Content starts

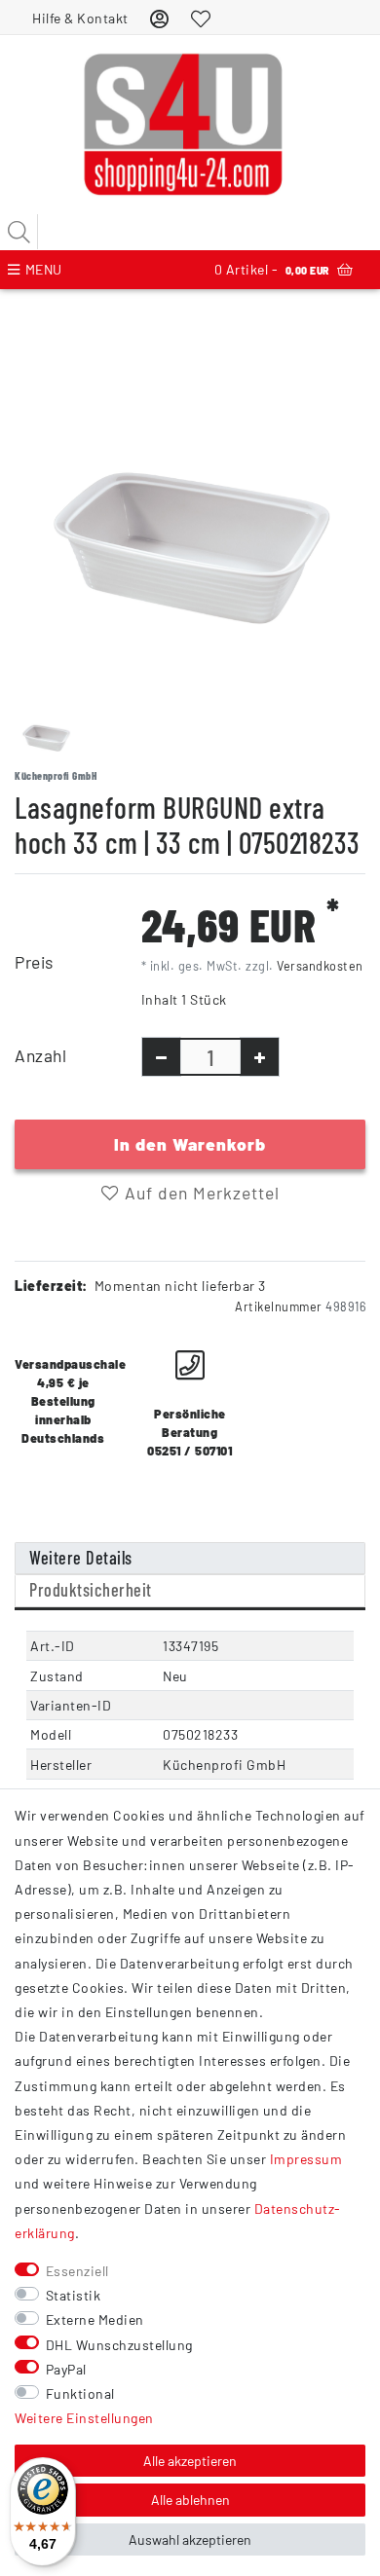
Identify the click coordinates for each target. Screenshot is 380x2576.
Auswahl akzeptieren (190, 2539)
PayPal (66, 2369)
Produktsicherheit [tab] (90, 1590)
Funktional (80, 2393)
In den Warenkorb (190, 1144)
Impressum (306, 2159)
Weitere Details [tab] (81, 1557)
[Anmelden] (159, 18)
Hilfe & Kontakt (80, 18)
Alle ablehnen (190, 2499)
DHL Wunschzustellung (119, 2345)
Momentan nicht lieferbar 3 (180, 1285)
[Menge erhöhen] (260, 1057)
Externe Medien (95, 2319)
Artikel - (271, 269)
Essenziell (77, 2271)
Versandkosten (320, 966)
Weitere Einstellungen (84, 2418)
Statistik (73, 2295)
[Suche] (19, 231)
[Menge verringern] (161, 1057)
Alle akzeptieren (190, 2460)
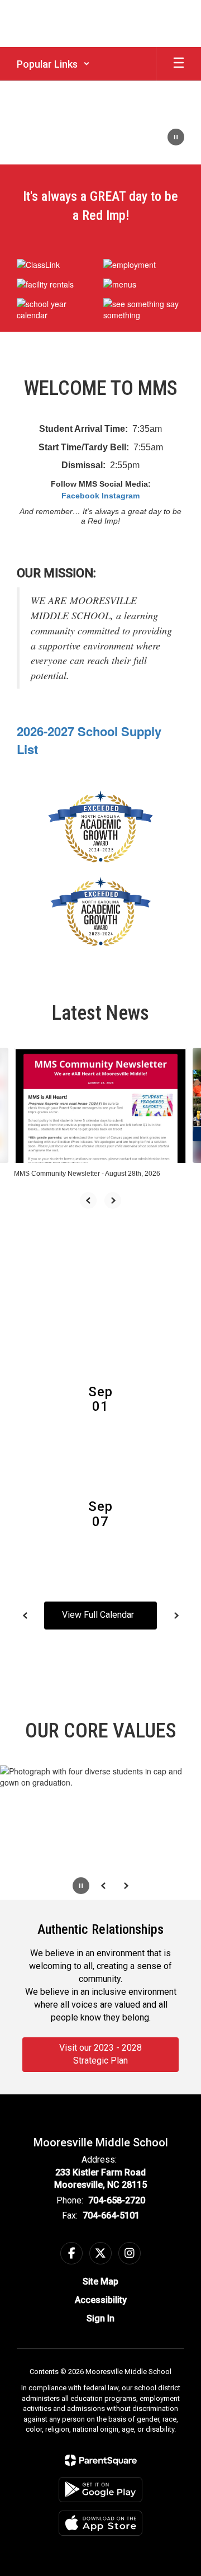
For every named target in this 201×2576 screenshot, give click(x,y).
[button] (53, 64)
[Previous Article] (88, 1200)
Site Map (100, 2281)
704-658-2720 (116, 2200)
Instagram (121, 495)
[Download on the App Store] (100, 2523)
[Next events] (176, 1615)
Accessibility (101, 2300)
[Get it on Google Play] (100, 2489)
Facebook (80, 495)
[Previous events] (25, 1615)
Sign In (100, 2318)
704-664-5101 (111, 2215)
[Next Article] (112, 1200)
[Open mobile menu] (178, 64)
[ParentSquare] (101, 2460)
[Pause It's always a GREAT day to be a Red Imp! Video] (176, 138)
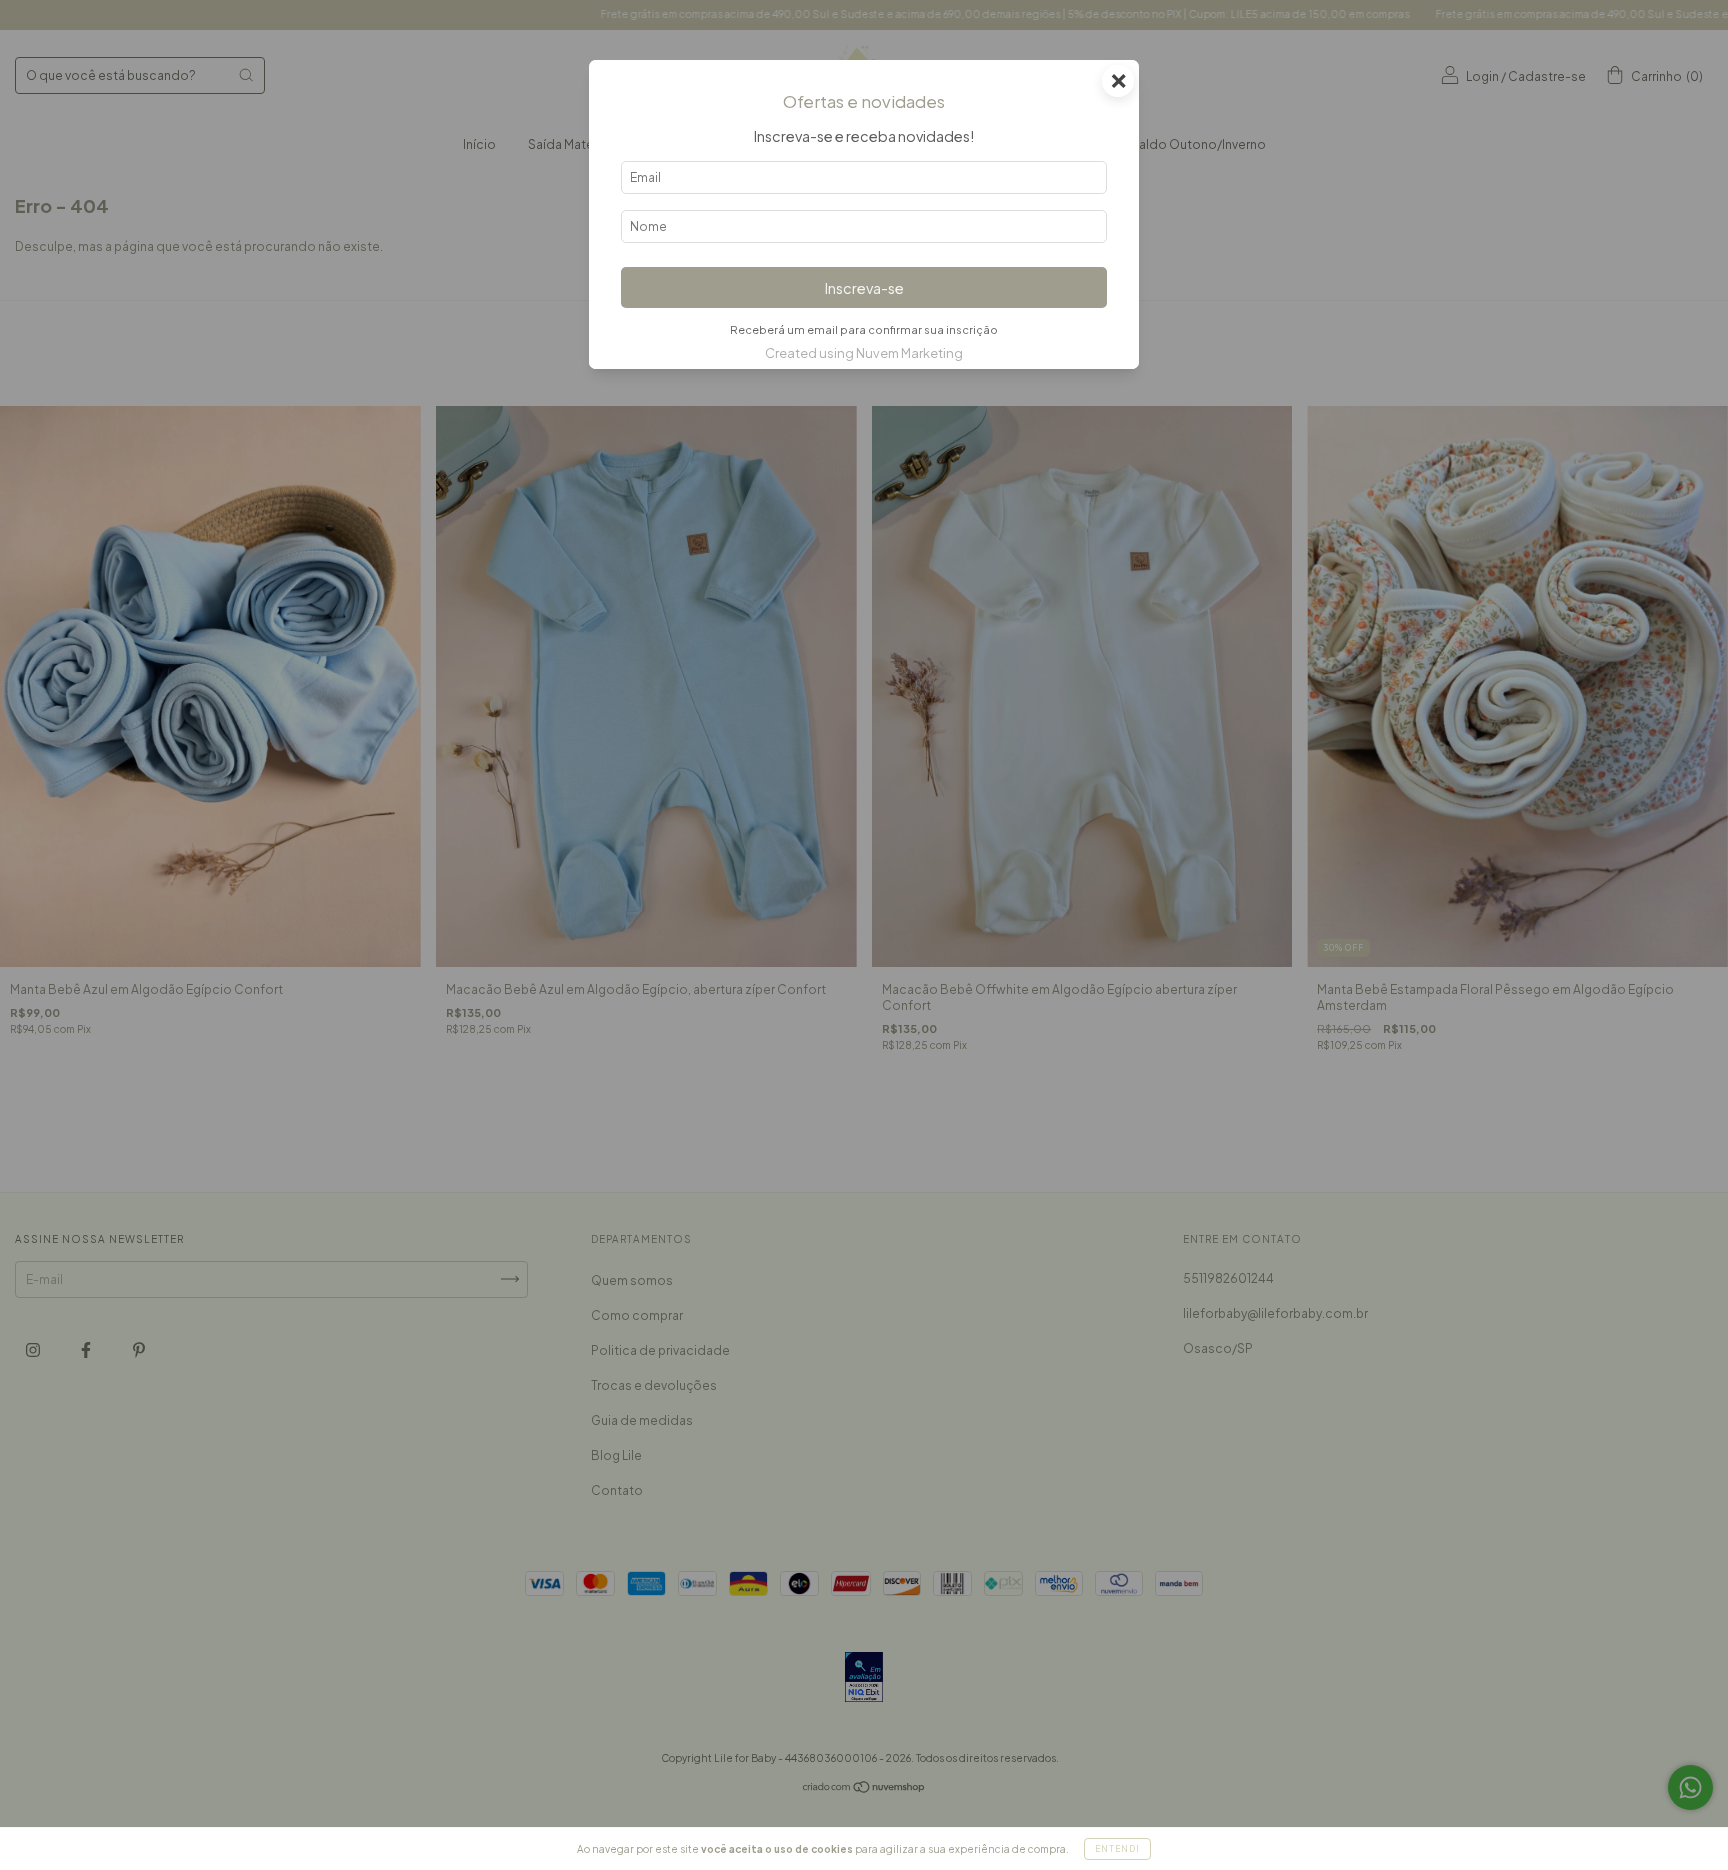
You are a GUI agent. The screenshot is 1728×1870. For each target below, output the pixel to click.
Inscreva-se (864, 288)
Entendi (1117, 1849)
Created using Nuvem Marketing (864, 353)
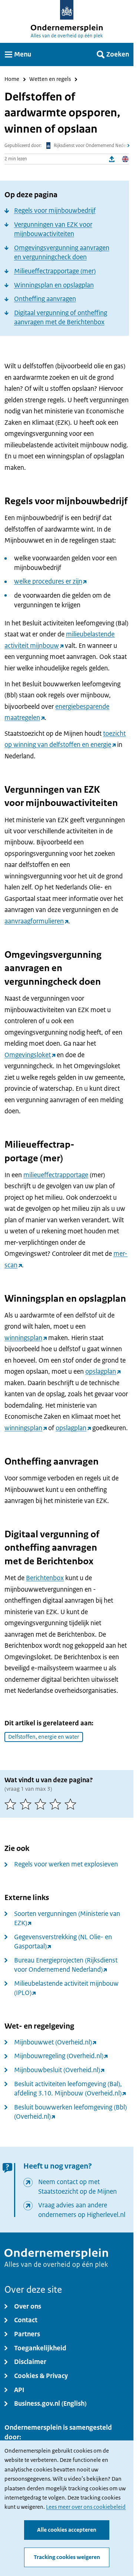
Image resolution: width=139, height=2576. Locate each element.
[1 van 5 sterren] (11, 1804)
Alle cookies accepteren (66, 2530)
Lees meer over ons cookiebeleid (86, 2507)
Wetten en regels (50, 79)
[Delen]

Content ends

● WHAT YOU SHOULD DO: Reproduce each line above that contains "Alle".

● RESULT OF THIS TASK:
Alle ablehnen (190, 2499)
Alle akzeptieren (190, 2460)
Alle cookies accepteren (66, 2530)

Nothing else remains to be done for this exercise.